The US State Department on Monday formally designated the Cartel de los Soles, or Cartel of the Suns, a group that doesn’t actually exist, as a “Foreign Terrorist Organization,” providing a pretext for a potential attack on Venezuela.

The term “Cartel of the Suns” was first used in the 1990s to describe two Venezuelan military generals with sun insignias on their uniforms who were involved in cocaine trafficking. According to a 60 Minutes report that aired in 1993, one of the generals was working with the CIA at the time.

Today, the term is used to describe a loose network of Venezuelan military and government officials allegedly involved in drug trafficking, but the Cartel of the Suns doesn’t actually exist as a structured organization.

According to InSight Crime, a think tank that receives grants from the State Department’s Bureau of Western Hemisphere Affairs, recent US sanctions mischaracterized the Cartel of the Suns, which InSight described as “a system of corruption wherein military and political officials profit by working with drug traffickers.”

Despite the reality, the US is now calling the Cartel of the Suns a terrorist organization and claims that Venezuelan President Nicolas Maduro is its leader, a push being led by Secretary of State Marco Rubio, who has long sought regime change in Caracas.

Venezuelan President Nicolas Maduro (photo via Venezuela’s Presidential Press Office)

President Trump has claimed that the terror designation would allow him to target Maduro or his assets, but any US attack on Venezuela would be illegal without congressional authorization.

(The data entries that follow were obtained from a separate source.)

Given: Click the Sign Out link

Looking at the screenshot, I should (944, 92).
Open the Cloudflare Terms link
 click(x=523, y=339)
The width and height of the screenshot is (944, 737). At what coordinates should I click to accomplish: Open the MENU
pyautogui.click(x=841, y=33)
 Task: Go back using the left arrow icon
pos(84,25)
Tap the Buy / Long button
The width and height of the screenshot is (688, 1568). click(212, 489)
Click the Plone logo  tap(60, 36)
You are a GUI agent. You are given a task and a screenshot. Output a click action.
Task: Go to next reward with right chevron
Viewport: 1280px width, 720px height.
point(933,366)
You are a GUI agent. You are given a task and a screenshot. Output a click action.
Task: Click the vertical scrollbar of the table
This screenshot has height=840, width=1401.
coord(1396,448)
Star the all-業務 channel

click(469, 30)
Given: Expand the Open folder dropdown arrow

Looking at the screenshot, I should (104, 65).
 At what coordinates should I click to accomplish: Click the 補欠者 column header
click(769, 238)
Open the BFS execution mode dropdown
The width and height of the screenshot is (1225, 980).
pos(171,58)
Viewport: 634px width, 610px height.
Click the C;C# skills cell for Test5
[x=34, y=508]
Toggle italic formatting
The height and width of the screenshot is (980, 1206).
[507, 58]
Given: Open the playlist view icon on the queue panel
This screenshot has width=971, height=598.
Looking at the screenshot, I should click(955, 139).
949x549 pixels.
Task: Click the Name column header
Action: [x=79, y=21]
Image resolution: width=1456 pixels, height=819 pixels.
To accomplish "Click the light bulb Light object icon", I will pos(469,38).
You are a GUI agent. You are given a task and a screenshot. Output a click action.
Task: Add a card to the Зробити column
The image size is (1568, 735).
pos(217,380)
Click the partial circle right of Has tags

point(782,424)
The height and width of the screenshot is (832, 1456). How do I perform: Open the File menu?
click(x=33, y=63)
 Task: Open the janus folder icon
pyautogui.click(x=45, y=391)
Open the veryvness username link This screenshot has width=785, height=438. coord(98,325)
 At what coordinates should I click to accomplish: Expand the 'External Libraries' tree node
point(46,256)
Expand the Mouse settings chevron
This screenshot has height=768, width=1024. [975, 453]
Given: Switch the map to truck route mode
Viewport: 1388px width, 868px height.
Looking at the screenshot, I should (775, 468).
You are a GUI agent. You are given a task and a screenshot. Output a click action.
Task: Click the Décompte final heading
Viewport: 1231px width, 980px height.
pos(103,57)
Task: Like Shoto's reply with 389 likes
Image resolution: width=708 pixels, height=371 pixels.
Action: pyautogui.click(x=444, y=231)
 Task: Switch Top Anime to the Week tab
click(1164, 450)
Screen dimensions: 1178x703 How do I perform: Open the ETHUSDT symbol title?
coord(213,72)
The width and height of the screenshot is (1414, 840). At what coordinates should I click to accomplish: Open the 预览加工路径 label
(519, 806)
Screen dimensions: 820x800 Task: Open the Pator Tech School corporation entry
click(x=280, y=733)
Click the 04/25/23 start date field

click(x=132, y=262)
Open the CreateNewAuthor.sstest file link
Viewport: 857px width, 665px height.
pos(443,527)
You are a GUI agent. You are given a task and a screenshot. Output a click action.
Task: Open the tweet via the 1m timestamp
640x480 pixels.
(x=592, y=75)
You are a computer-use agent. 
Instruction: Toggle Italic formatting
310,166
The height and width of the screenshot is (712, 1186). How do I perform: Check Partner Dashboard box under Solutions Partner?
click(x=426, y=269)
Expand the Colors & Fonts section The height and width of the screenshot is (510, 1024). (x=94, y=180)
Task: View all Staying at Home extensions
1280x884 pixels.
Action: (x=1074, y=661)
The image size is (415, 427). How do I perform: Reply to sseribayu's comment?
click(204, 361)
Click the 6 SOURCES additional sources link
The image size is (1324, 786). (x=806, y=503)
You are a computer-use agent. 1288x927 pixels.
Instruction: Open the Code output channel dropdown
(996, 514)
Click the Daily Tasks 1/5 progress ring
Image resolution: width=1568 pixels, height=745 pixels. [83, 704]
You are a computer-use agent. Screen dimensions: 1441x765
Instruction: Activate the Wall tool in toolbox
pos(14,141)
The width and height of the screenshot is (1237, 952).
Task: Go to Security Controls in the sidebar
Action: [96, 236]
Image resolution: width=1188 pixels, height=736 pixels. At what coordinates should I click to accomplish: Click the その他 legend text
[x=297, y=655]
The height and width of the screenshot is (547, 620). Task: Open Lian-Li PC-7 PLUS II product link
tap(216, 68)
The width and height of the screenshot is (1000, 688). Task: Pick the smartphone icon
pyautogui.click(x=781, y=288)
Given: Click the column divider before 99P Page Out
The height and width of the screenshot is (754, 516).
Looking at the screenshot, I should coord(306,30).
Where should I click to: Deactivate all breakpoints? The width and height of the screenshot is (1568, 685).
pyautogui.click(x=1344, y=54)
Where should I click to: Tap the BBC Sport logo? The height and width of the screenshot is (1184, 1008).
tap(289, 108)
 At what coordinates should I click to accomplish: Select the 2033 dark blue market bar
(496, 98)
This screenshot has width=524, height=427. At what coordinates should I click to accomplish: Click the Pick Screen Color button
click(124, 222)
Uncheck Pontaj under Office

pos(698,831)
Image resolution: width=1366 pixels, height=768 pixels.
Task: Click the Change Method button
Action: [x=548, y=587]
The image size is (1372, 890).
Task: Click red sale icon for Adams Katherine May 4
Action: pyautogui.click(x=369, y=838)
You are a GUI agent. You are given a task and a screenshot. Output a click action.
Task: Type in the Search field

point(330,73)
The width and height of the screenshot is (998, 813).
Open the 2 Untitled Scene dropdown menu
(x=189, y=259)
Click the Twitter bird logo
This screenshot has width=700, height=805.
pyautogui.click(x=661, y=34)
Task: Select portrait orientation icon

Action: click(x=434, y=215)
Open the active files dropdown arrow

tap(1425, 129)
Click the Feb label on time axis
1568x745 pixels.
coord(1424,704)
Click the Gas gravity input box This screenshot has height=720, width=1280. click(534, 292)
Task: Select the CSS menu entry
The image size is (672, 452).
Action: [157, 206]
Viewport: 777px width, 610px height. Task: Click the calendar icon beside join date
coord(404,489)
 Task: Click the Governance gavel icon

Secretary of War Pete Hegseth said in an interview last week that the designation gives the Pentagon “new options” to go after the “cartel,” meaning the Venezuelan government.

The real allegation against Venezuelan President Nicolas Maduro, according to InSight Crime, is that he allows lower-level officials to profit from the drug trade to keep them content. InSight said that the Venezuelan officials aren’t necessarily directing drug shipments but rather use their “positions to protect traffickers from arrest and ensure that shipments pass through a territory.”

For his part, Maduro and his government strongly deny the allegations, pointing to their recent operations targeting cocaine shipments. The Venezuelan government on Monday rejected the US designation and said that it was meant to justify a regime change war.

“Venezuela categorically, firmly and absolutely rejects the new and ridiculous fabrication of the secretary of the US Department of State Marco Rubio, who designates the non-existent Cartel of the Suns as a terrorist organization, thus reviving an infamous and vile lie to justify an illegitimate and illegal intervention against Venezuela under the classic US regime-change formula,” said a statement from Venezuelan Foreign Minister Yvan Gil.

Gil urged the US “to correct this erratic policy of aggressions and threats, forcefully rejected by the American people themselves, which harms the development of Caribbean nations and does nothing to contribute to a true and genuine fight against illicit drug trafficking.”

While Venezuela neighbors Colombia, where most of the world’s cocaine is produced, very little of the cocaine that arrives in the US transits through the country. Venezuela is also not a producer or a transit point for fentanyl, which has caused the most overdose deaths in the US in recent years.